Stored items from a collection
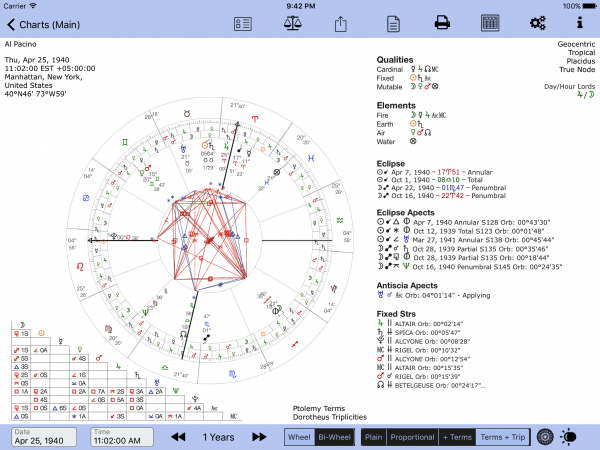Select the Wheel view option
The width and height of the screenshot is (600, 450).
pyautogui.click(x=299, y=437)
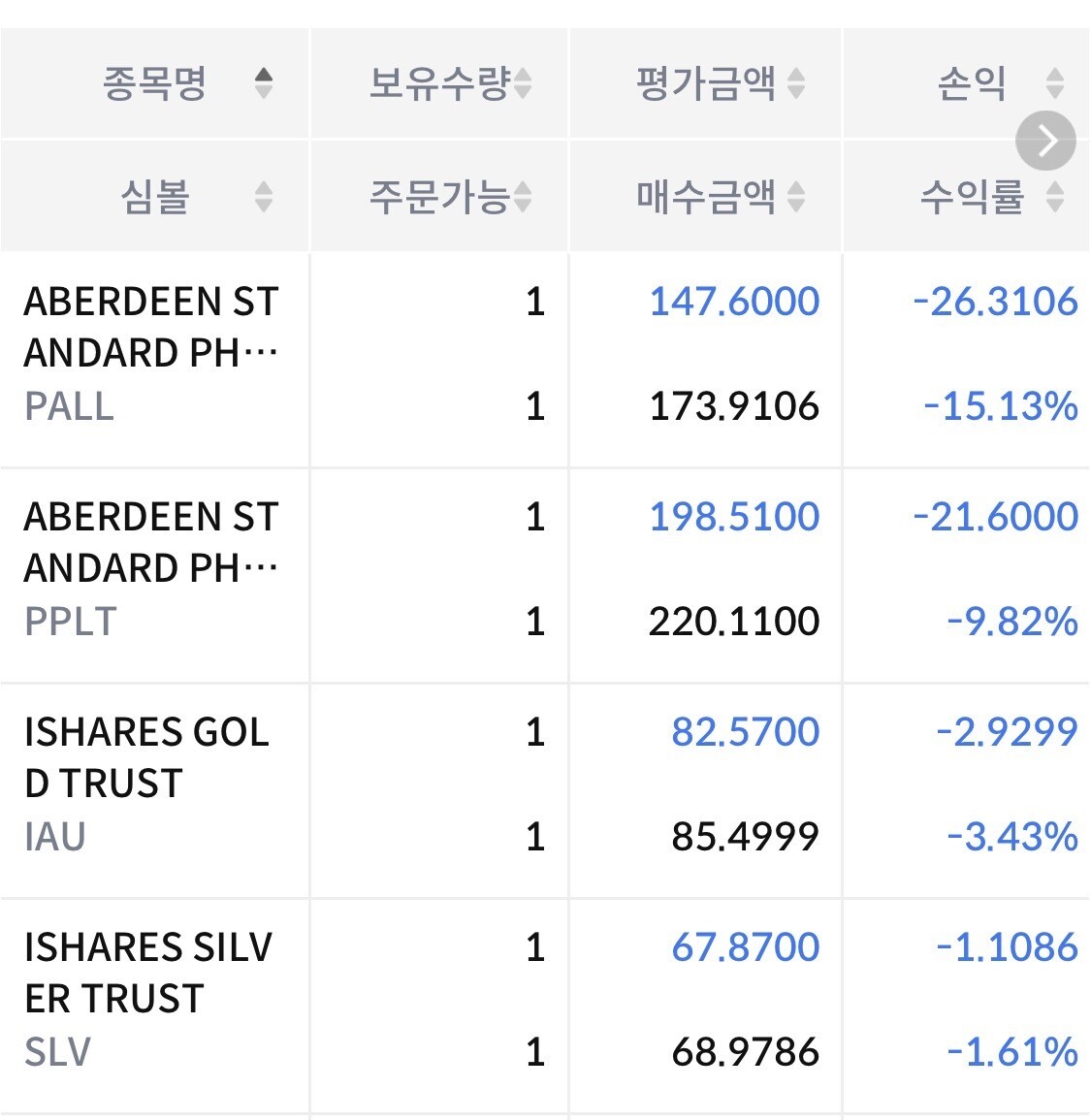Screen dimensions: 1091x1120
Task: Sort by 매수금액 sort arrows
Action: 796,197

Task instructions => Turn every line of the records above into a numbered list, skipping any blank lines. Leave the pictures out.

The answer =>
1. Select the Wheel view option
2. The width and height of the screenshot is (600, 450).
3. pyautogui.click(x=299, y=437)
4. Screen dimensions: 1091x1120
5. Task: Sort by 매수금액 sort arrows
6. Action: 796,197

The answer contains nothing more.